Кто-то скажет, что беснующаяся нечисть – не лучший выбор для вечернего показа, но это не самое странное, что Коле доводилось видеть по телевизору. Многое он так и не смог понять, как и забыть. Однажды мужчина в телевизоре сказал, что теперь мы наконец-то свободны, теперь всё можно. Но, если всё можно, то почему же нельзя играть на ксилофоне?
Цветастую музыкальную игрушку подарил отец. Он обязательно бы заставил маму вернуть её, стукнул бы для профилактики. Но теперь у отца очень странный график, и его стало невозможно повстречать. Даже возвращаясь домой по несколько раз за день Коля обнаруживает, что отец уже ушел, лишь вещи не на своих местах. Мама говорит, что отец их бросил, но она определённо врёт. Коля твёрдо знает, что если вещь бросить, то она разобьётся. А они всё ещё целы. Разве нет?
Ночью Коля крепко прижимает к груди палочку и замирает, омываемый потоками фактов. Мужчина в телевизоре говорил: «Главное, что мы живы, и это факт». Раз такая очевидная вещь называется фактом, значит любая мелочь тоже факт. Каждое услышанное слово, каждое движение, любой шорох и порыв ветра – всё это факты. Их нужно обдумать, сгруппировать и аккуратно разложить. На это может уйти вся ночь. Коля фактов не забывает, но никто этого не понимает. Мама думает, что он болен, и, в каком-то смысле, она права.
Не забывать – значит переживать каждое мгновение жизни заново.
Эта ночь бессонной не была, не смотря на вал из новых впечатлений, но короткий сон оказался наполнен симфонической музыкой. Даже лучше, ведь теперь её разбавляла звонкая трель, которую гигантский скелет играл на своих ребрах, выкрашенных во все цвета радуги.
Проснулся Коля засветло в озере лучей летнего солнца. На одно счастливое мгновение он ничего не помнил. Затем в голове что-то хрустнуло, с натугой вставая в пазы, и память грязной лавиной обрушилась откуда-то с чердаков подсознания вместе с болью от миллион раз повторённых шлепков, перерастающих в миллион ударов и пинков. Превозмогать этот поток Коля научился рано, иначе бы просто не смог продолжать жить.
Он встал с постели. Рука всё так же болела. Понять, где заканчивается боль настоящая и начинается память о ней, не было никакой возможности. Дома пусто и тихо. Все признаки указывают, что ночью опять приходил папа. Если бы Коля не спал так долго, он обязательно бы его встретил. Может в следующий раз.
Заталкивая в себя скудный завтрак, Коля не переодевшись выходит на улицу. Он уже третьи сутки спит в верхней одежде и не умывается по утрам, но этого некому заметить. Идя на звуки детских голосов, Коля петляет между насупившимися домами частного сектора. Жара не оставила и следа от прошедшего минувшим вечером дождя, и грубые жестяные крыши раскалены до предела.
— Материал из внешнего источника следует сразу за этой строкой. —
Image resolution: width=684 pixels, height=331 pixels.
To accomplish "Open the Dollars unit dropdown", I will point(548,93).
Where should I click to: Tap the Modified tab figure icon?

На пыльном и разбитом перекрестке столпилась группа мальчишек, в основном старше Коли в два раза, плюс вокруг роилась подобная ему малышня. Все старшие смотрели на Стаса, который всегда настаивал, чтобы его звали Стасян. Он стоял, гордо выпятив грудь в новенькой куртке фирмы Адидас, застёгнутой до самого ворота. Разглагольствуя об уникальных свойствах материала, защищающего от любой жары, Стасян заметно потел и тяжело дышал, глаза спрятаны за стеклами модных черных очков.
– Дерьмо у тебя, а не куртка! – сказал Гришка, презрительно подтягивая холщовые штаны, подвязанные бечевкой. Он учился со Стасяном в одном классе, но настоящими друзьями они никогда не были. Возможно потому, что Гришка был старше на несколько лет, по понятным причинам. А может потому, что через неделю натужной болтовни об уникальных материалах и родственниках в штатах он проломит Стасяну голову, но так и не сможет «впарить» уникальную куртку до самого задержания. В такие времена очень сложно отличить причину от следствия.
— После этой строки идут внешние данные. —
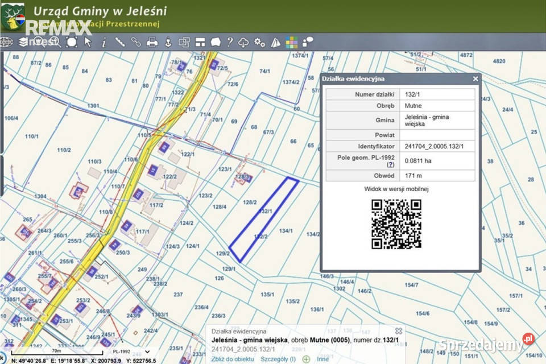Open the map layers stack icon
The width and height of the screenshot is (546, 364).
[23, 42]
Коля незаметно пристроился к группе старших, с привычной легкостью впитывая каждый жест и каждое слово, как кинокамера. Тут в толпу ворвался некто с криком: «Ребята, я нашел Матершинника!» Матерились в компании все без разбора, но вот Матершинником с большой буквы был только один человек на районе: Дед Макар, Макар Дурак, для многих просто Контуженный.
Коля даже не успел разглядеть, кем был новоприбывший, как вся компания тут же пришла в нервическое движение, а потом ринулась через проулки и заросли сорняков. С ними по раскалённой земле бежал и Коля, зараженный общим возбуждением. От чувства единения с толпой ему казалось, что это он ведёт всех за собой.
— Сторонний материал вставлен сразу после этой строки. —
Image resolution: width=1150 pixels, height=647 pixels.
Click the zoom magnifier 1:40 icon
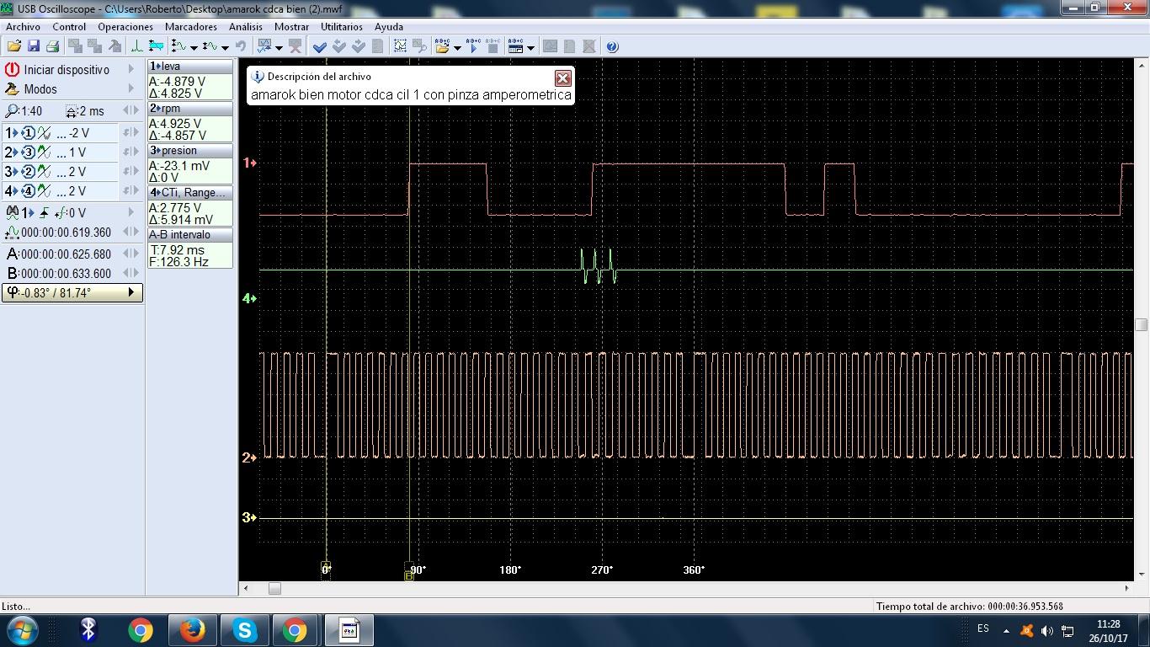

Прибыла ватага к деревянному дому на отшибе. Древнее строение подозрительно щурилось на детей заколоченными окнами из зарослей крапивы и конопли. Его северо-восточный угол опасно свисал с края высохшего русла местной речки, крыша с мансардой покосилась в сторону от обрыва, от чего весь дом казался ощерившимся, загнанным в угол животным. Рослый и склонный распускать руки Гришка первым подошел и пнул дверь, которая не поддалась.
– Заперто – сказал он, оборачиваясь к приготовившимся улепётывать пацанам.
– Она заколочена изнутри – ответил незнакомый светловолосый парень, которого Коля никогда раньше не видел. Но остальные его, похоже, знали. Он был прав – из косяков и даже из самой двери торчали кончики ржавых гвоздей, вбитых под странными углами.
Светловолосый подошел к одному из заколоченных окон и указал на щель:
– Вон он, его видно отсюда.
Все ринулись к окну, сталкиваясь головами протиснулись к узкой щели.
«Не видно нихрена... Нет, вон там, я что-то вижу... Где? Ничо там... Рядом с креслом, вон он лежит... Да где? Кажется... Да не, вон он... Точно, это же борода! Охренеть...»
Колю к окну не подпустили, но контекст ему не понравился. Сам он Дедушку Макара никак не обзывал, потому что папа как-то сказал, что его нужно уважать. За что, пояснить не успел. Макар обычно был тих, при этом чаще всего пьян и немного не в себе, и только под давлением от детских проказ и насмешек становился криклив, дёрган и склонен произносить длинные тирады матерщины, одновременно связной и бессмысленной, как у заправского городского сумасшедшего.
К превеликому своему сожалению, Коля запомнил Дедушку Макара в обеих его ипостасях до мельчайших подробностей, а сейчас ему предстояло встретить и третью, потому что Светловолосый нашел дыру в полу, где фундамент свисал над пропастью. Края дыры были неровные, взмыленные, словно её прогрызли крысы, из темноты тянуло влажным холодом.
– Я туда не полезу – сказал Гришка, голос его надломился на последнем слове. Он с вызовом посмотрел на Стасяна.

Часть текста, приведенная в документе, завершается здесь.